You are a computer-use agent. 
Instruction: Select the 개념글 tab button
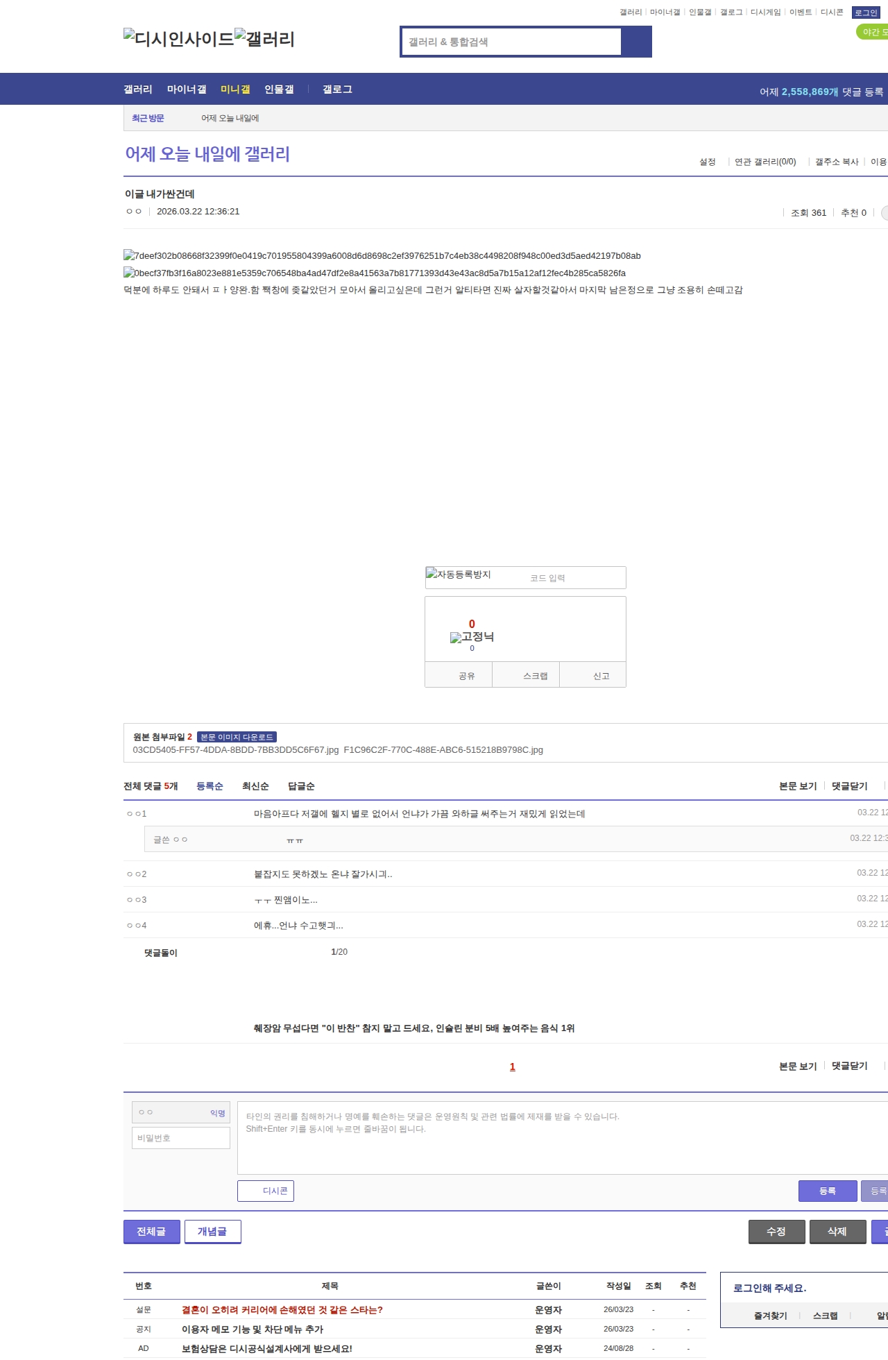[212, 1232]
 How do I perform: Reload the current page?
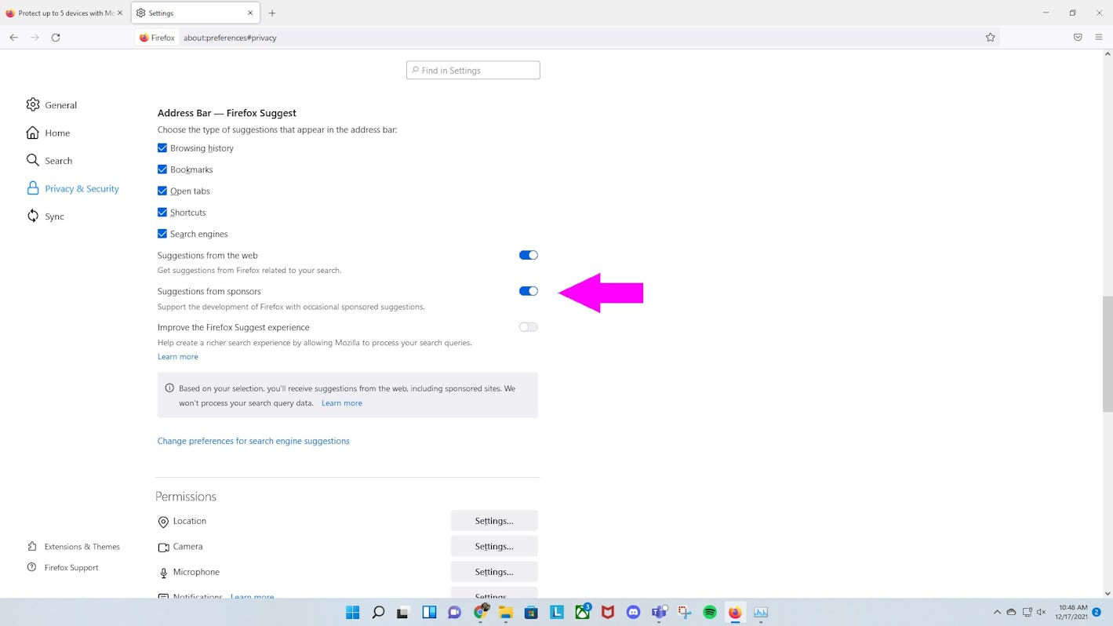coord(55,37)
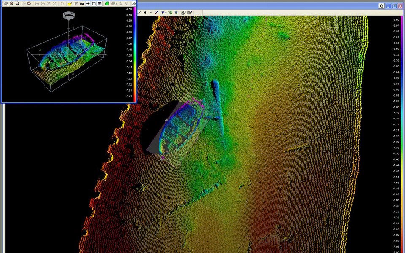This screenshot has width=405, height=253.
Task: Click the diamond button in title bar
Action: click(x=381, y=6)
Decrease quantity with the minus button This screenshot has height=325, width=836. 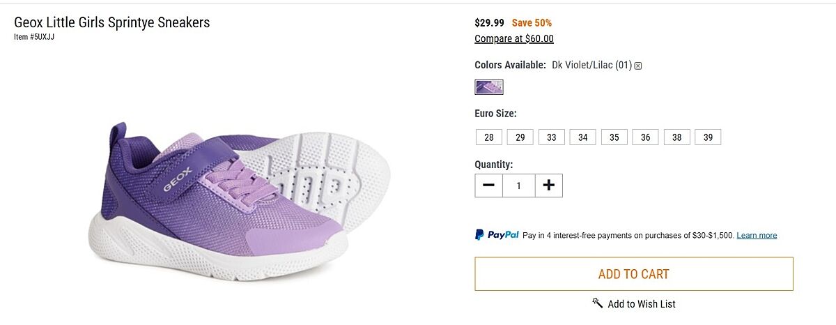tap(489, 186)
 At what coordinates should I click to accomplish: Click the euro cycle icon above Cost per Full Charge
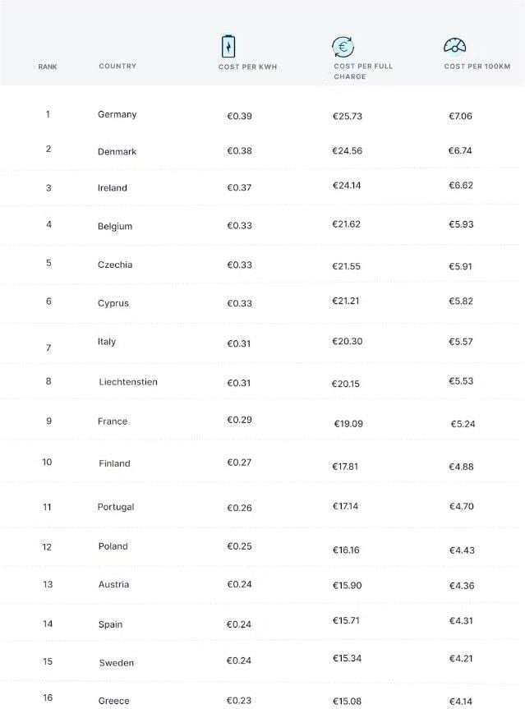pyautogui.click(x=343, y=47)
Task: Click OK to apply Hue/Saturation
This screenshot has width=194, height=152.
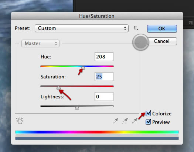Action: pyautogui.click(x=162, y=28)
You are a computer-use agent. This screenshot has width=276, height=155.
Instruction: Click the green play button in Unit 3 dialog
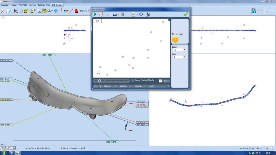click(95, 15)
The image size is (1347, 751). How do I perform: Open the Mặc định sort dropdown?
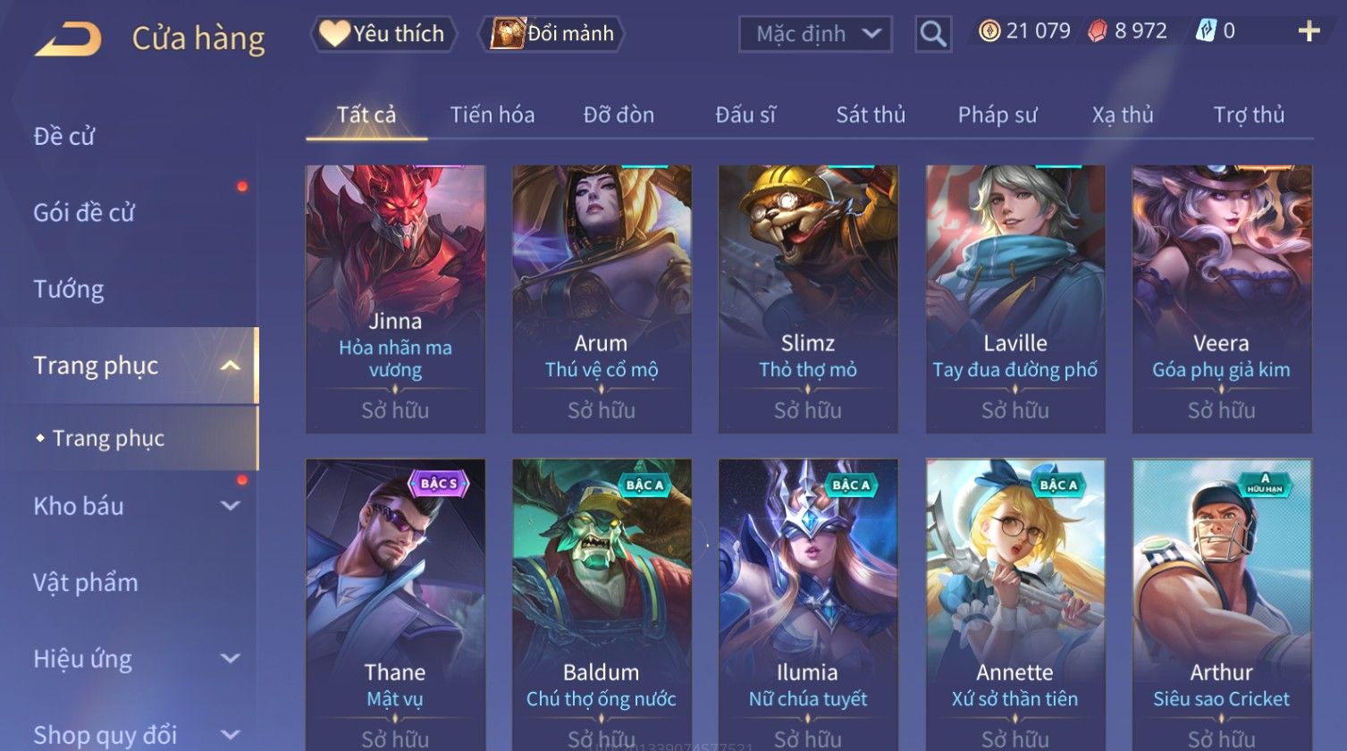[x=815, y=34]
--
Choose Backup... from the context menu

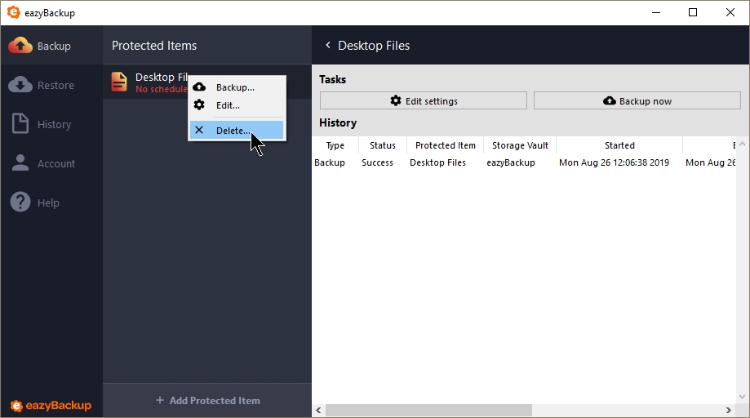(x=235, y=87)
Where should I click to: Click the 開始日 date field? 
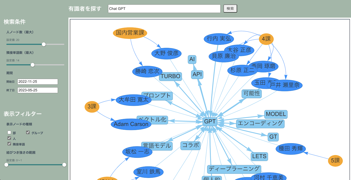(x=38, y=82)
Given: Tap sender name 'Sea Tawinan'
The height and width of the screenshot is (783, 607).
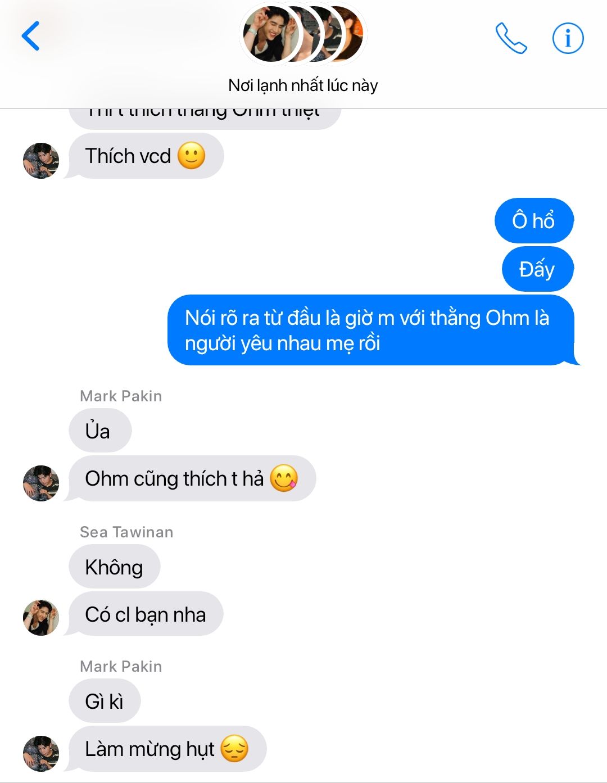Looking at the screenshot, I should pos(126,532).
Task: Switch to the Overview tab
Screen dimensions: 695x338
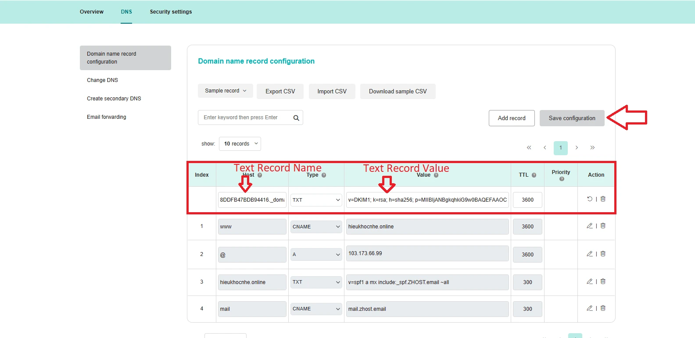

*Task objective*. Track down every line in the entries that includes the string "computer", and copy it.

*Written reply*.
You are a computer-use agent. 
You are a computer-use agent. This screenshot has width=276, height=155.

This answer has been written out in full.